FAIRFIELD (Essex) — Police shot and killed a coyote on Thursday after it attacked a mom and her 4-year-old son at an Essex County park earlier in the afternoon.

A 37-year-old woman was pushing her son in a stroller at the Fairfield Recreation Complex just before 7 p.m. when a passerby told her that a coyote was following her, police said.

The woman turned around to see and the coyote jumped at her. The woman fell and the stroller tipped over.

The coyote bit the woman and child in their legs as people ran over and tried to help.

Police said that as the woman got up and righted the stroller, the coyote lunged again at the woman before it ran into the woods. The woman and child were hospitalized.

Police closed the complex and notified the state Department of Environmental Protection as officers searched the surrounding neighborhood for the wild animal.

On Big Piece Road, the coyote leaped from behind a pool and tried to attack a police officer, who shot at the coyote with his M4 patrol rifle. The Associated Humane Society took the coyote carcass to test it for rabies.

Neighbors said they have been seeing coyotes roaming their properties in recent days. On Wednesday evening, a coyote attacked a Doberman pinscher.

The park and neighborhood where the coyote attacked is separated by Route 80 from the 7,100-acre Great Piece Meadows.

“The Fairfield Police Department is still cautioning all residents in the area of Big Piece Road and all those who use the recreation complex that they still need to exercise great caution when walking around their yards or in the park,” Police Chief Anthony G. Manna said.

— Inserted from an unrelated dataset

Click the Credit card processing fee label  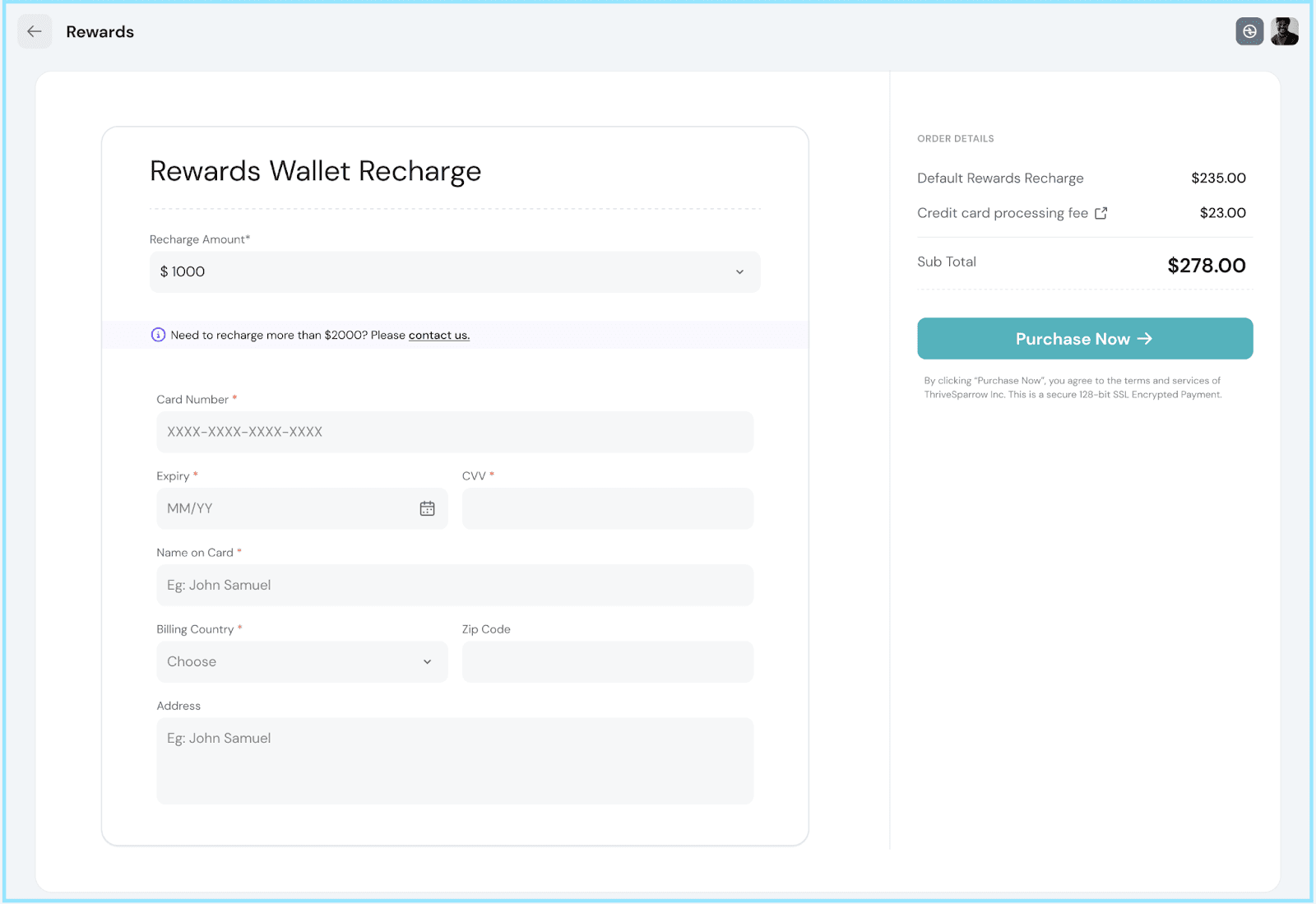click(x=1002, y=213)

He said officers with rifles will be deployed at several scheduled events taking place at the community pool and a nearby school to assure public safety.

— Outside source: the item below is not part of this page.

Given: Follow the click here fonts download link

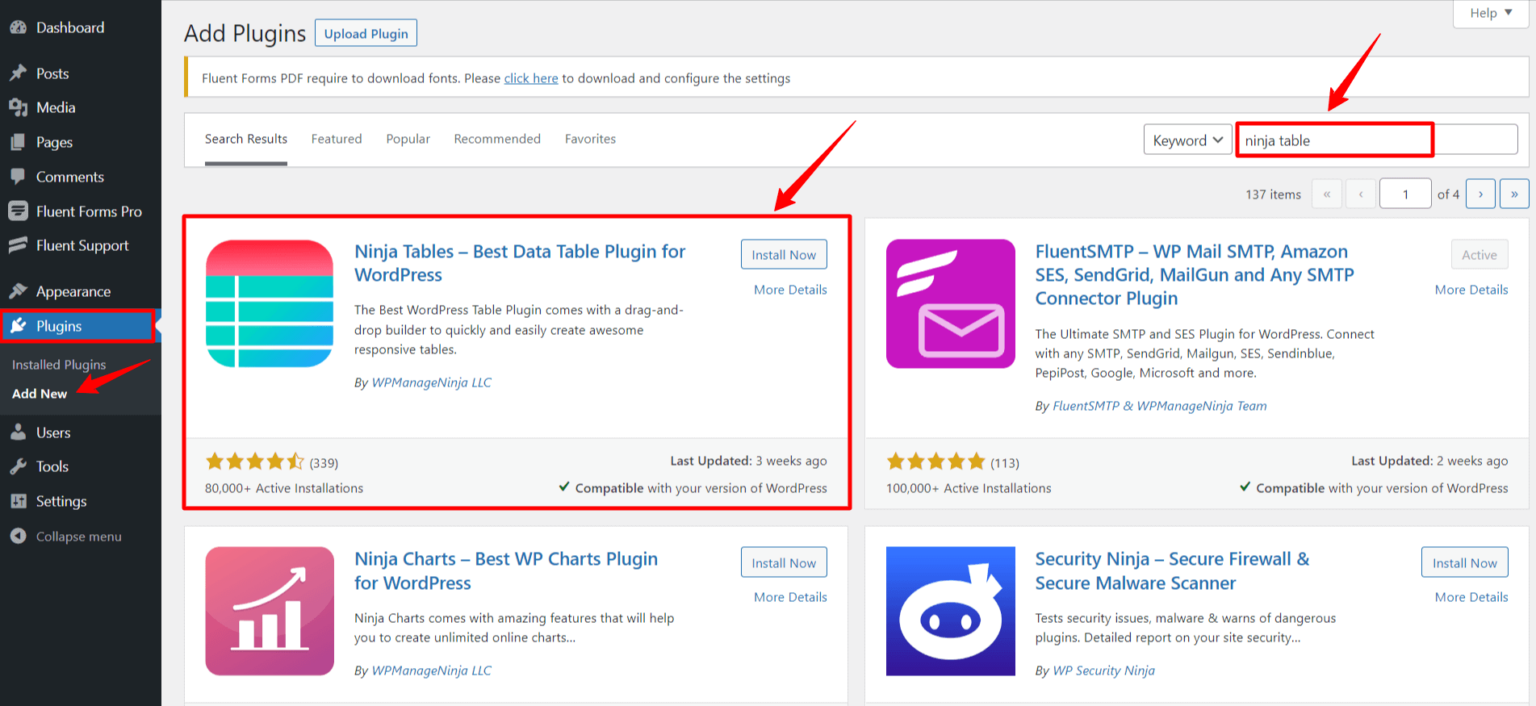Looking at the screenshot, I should coord(530,77).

According to the the state Department of Environmental Protection, coyotes are not native to the state and were likely brought here by someone before 1950. They have been been able to survive in New Jersey's cold weather.

Eastern coyotes are larger than those found in the west and can have blond, red and black fur colors. Past interbreeding between wolves and coyotes may be responsible for the larger size and colors.

Coyotes feed on rabbits, mice, birds and other small animals, as well as young and weakened deer. They also consume rotting flesh.

The DEP's guideline to reduce the likelihood of conflicts with coyotes include:

  • Never feed a coyote. Deliberately feeding coyotes puts pets and other residents in the neighborhood at risk.
  • Feeding pet cats and/or feral cats outdoors can attract coyotes. The coyotes feed on the pet food and also prey upon the cats.
  • Put garbage in tightly closed containers that cannot be tipped over.
  • Remove sources of water.
  • Bring pets in at night.
  • Put away bird feeders at night to avoid attracting rodents and other coyote prey.
  • Provide secure enclosures for rabbits, poultry, and other farm animals.
  • Pick up fallen fruit and cover compost piles.
  • Although extremely rare, coyotes have been known to attack humans. Parents should monitor their children, even in familiar surroundings, such as backyards.
    Install motion-sensitive lighting around the house.
  • Clear brush and dense weeds from around dwellings - this reduces protective cover for coyotes and makes the area less attractive to rodents and rabbits. Coyotes, as well as other predators, are attracted to areas where rodents are concentrated like woodpiles.
  • If coyotes are present, make sure they know they're not welcome. Make loud noises, blast a canned air siren, throw rocks, or spray them with a garden hose.